## GIVEN REQUEST
Report each line in the material below that contains the word "Select", copying every such line in full.

## DATASET RECORDS
* * * * * * * * *

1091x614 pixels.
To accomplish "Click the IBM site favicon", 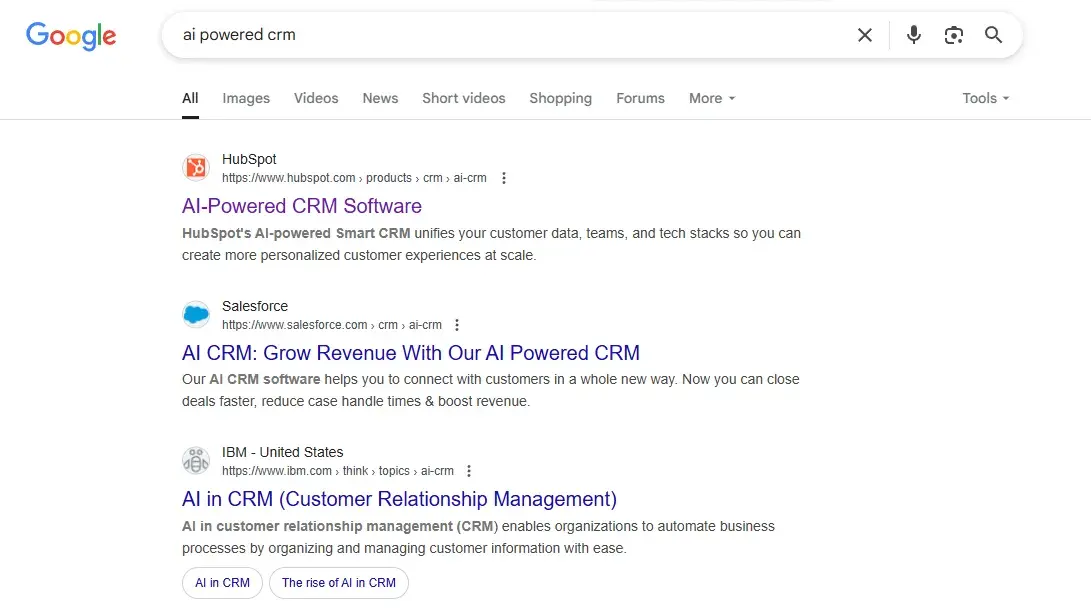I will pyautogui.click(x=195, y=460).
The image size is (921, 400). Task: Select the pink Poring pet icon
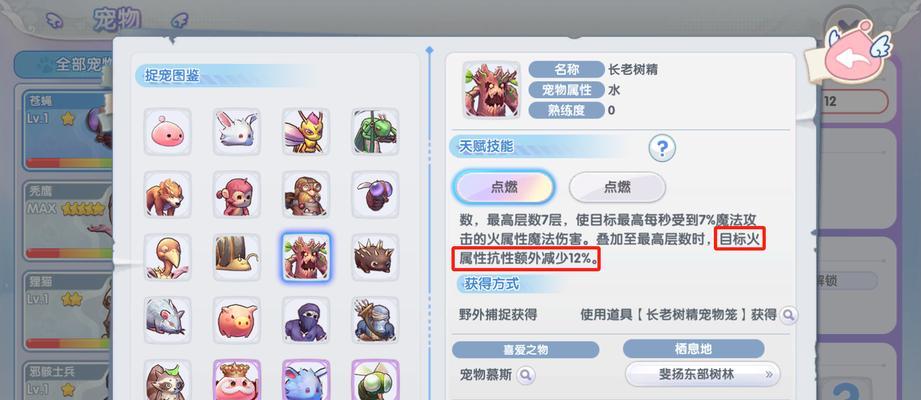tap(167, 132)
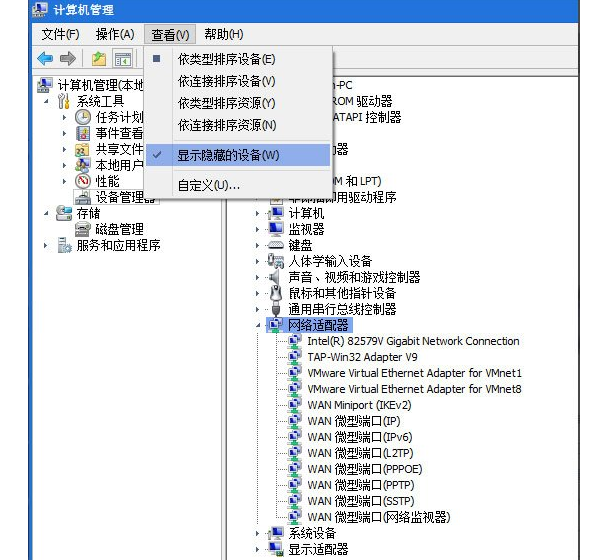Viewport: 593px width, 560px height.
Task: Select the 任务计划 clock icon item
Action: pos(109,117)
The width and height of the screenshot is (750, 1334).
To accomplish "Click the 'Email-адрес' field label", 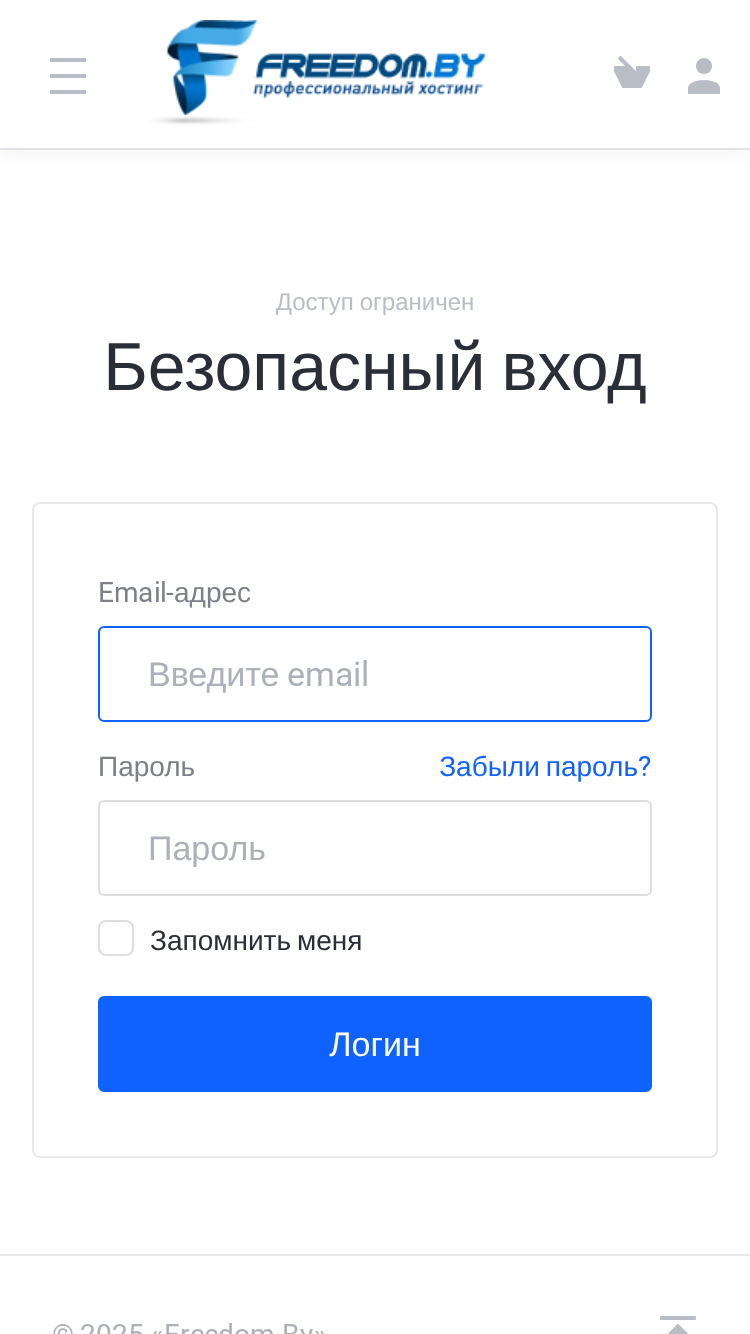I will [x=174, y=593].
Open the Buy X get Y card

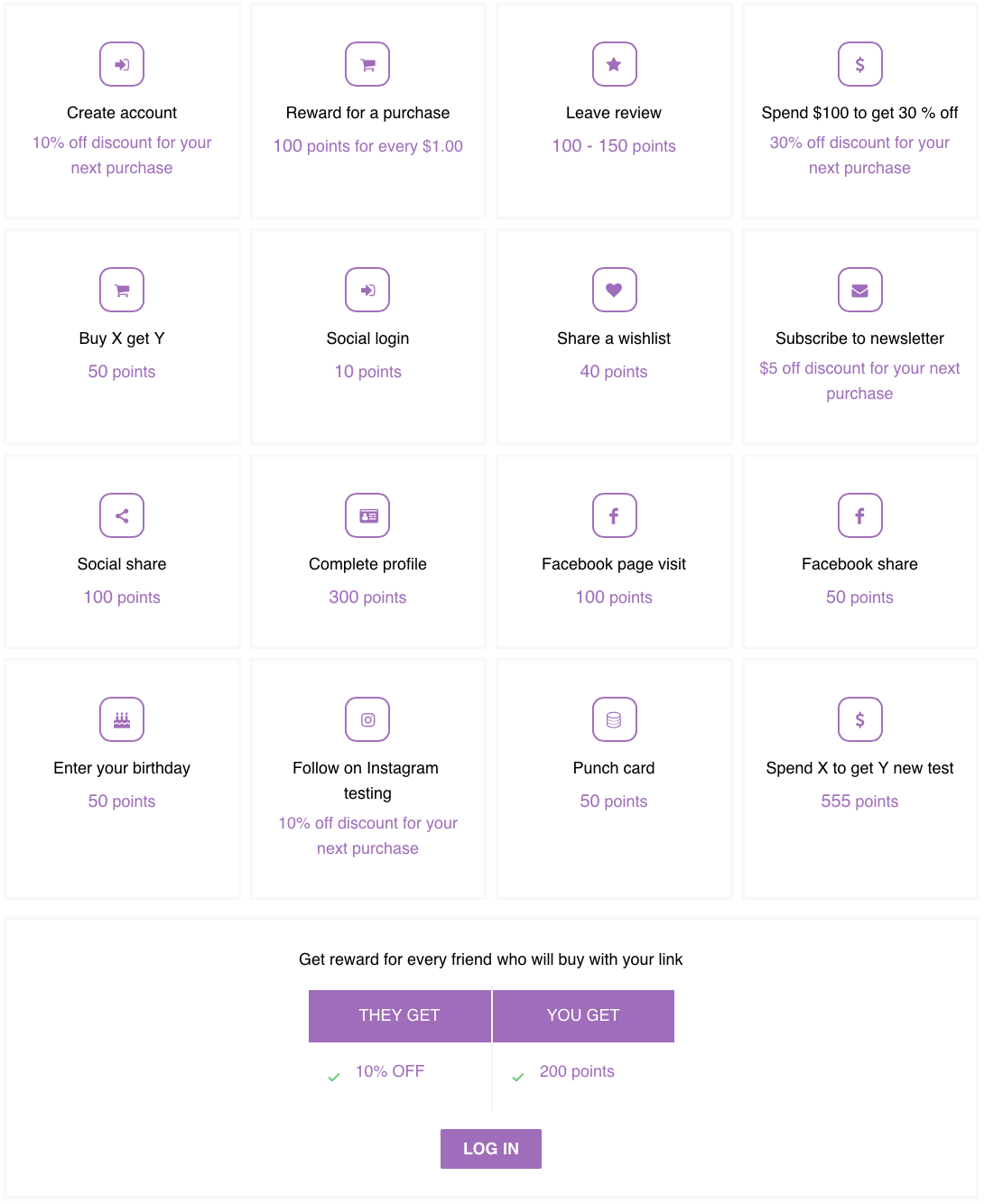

* * * * * * * * *

## OUTPUT
The image size is (921, 400). Task: Select the pink Poring pet icon
Task: Select the 任务计划 clock icon item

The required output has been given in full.